++++ FRAGMENTO DEL TEXTO ++++

Capitán Fantastic
La decisión del muchacho es
un ejercicio de sabiduría: le han admitido en las mejores universidades del
país, y ahora que el microcosmos que construyó con sus padres se desarma, ahora
que ya no tiene que ser necesariamente salvaje, puede elegir qué avión tomar
para largarse a estudiar a Los Ángeles o a Boston. Cuando llega al aeropuerto,
descubrimos que ha optado por viajar a Namibia con una pequeña mochila. La
sabiduría no está, necesariamente, en las universidades ni en los libros, que
pueden no ser del todo ajenos a ella. Se trata, sencillamente, de saber ir
eligiendo en cada momento el bien frente al mal, o el mayor de los bienes
posibles o, a modo de consuelo, con procurar hacer el menor mal a quienes afecte
nuestra acción, si es que el mal es inevitable.
Que Capitán Fantastic
sea una comedia es un principio que debemos tener en cuenta a la hora de
enfrentar la película. Recordemos: un padre solo, a cargo de sus seis hijos,
les educa en el bosque enseñándoles supervivencia -desde cazar corzos con
cuchillo a escalada en condiciones penosas-. Estudian mucho, leyendo a
Dostoievsky, a Jared Diamond y a Noam Chomsky, que se convierte en el principal
referente cultural de la familia. La presentación de los personajes puede
parecernos brutal, tal vez hiperbólica, pero la hipérbole es un recurso que la
comedia se puede permitir para ofrecer un retrato de la realidad. Eso sí, esta
reacción del padre, que podría parecernos tan exagerada, ¿a qué se debe? Se debe
a un rebote contra una realidad que, esta vez sí, no tiene nada de cómica y sí
es muy exagerada: se trata de nuestro mundo enfermo. Querer vivir fuera de una
sociedad patológica es síntoma de salud. Ese es el planteamiento del padre de
la familia. Y aquí, al hablar de la patología de la civilización, no cabe
caricatura. De hecho, cuando se nos muestra cuál es el tipo de sociedad contra
la que se ha rebelado, nuestro enfado no será contra un personaje de ficción,
sino contra el malestar provocado por la distribución de la riqueza, por la
farsa del bienestar a partir de la explotación, por los mecanismos de dominio, por
la complicidad entre poderes y policía, por la autoridad económica, por un
mundo falso y podrido, que genera una miseria que se menciona, pero cuya
presencia en la película se escatima porque, al fin y al cabo, estamos frente a
una comedia y no se trata de provocar fiebre en el espectador.

++++ ENTRADAS LISTADAS ++++

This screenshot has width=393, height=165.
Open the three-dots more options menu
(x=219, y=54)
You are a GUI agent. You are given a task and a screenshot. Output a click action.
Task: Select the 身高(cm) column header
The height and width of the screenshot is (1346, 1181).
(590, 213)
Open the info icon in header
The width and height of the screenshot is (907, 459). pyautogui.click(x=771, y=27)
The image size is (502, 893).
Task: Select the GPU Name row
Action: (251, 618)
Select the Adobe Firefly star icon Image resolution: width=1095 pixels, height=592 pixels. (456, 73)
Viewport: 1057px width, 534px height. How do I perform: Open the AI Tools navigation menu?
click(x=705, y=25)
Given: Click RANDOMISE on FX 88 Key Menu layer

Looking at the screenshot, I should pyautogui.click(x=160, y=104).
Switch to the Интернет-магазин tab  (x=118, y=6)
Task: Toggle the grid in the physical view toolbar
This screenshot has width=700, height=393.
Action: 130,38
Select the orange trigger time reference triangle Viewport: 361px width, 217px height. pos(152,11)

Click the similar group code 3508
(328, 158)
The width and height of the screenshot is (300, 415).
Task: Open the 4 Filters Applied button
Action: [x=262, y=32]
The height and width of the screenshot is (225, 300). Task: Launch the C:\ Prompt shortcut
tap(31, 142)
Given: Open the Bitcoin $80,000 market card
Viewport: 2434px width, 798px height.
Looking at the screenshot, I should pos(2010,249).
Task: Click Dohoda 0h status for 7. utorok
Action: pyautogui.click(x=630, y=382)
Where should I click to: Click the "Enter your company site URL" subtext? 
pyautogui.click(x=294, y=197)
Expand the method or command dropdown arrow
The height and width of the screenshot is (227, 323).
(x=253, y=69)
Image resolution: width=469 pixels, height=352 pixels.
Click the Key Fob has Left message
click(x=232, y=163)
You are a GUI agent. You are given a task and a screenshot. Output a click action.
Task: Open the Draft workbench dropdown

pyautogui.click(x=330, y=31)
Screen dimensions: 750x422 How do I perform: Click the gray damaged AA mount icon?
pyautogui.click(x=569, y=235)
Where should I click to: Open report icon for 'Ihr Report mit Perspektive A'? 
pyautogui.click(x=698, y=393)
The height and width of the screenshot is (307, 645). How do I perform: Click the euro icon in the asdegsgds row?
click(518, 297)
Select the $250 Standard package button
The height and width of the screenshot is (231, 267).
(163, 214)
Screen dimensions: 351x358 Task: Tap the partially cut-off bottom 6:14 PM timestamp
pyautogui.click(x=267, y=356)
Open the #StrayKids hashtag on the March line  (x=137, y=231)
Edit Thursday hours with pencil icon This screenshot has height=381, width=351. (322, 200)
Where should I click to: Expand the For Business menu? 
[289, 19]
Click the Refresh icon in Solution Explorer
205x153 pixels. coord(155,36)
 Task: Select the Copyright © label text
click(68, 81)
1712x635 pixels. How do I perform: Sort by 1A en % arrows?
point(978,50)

++++

▸ **INTÉNTALO**:
Indica si cada afirmación concuerda con el texto sobre Capitán Fantastic. Responde sí o no y cita las palabras del texto que lo deciden.
(a) El muchacho elige irse a estudiar a Los Ángeles.
(b) El padre educa a sus seis hijos en el bosque.
(c) Noam Chomsky se convierte en el principal referente cultural de la familia.

▸ **TU SOLUCIÓN**:
(a) No: «descubrimos que ha optado por viajar a Namibia con una pequeña mochila».
(b) Sí: «un padre solo, a cargo de sus seis hijos, les educa en el bosque».
(c) Sí: «Noam Chomsky, que se convierte en el principal referente cultural de la familia».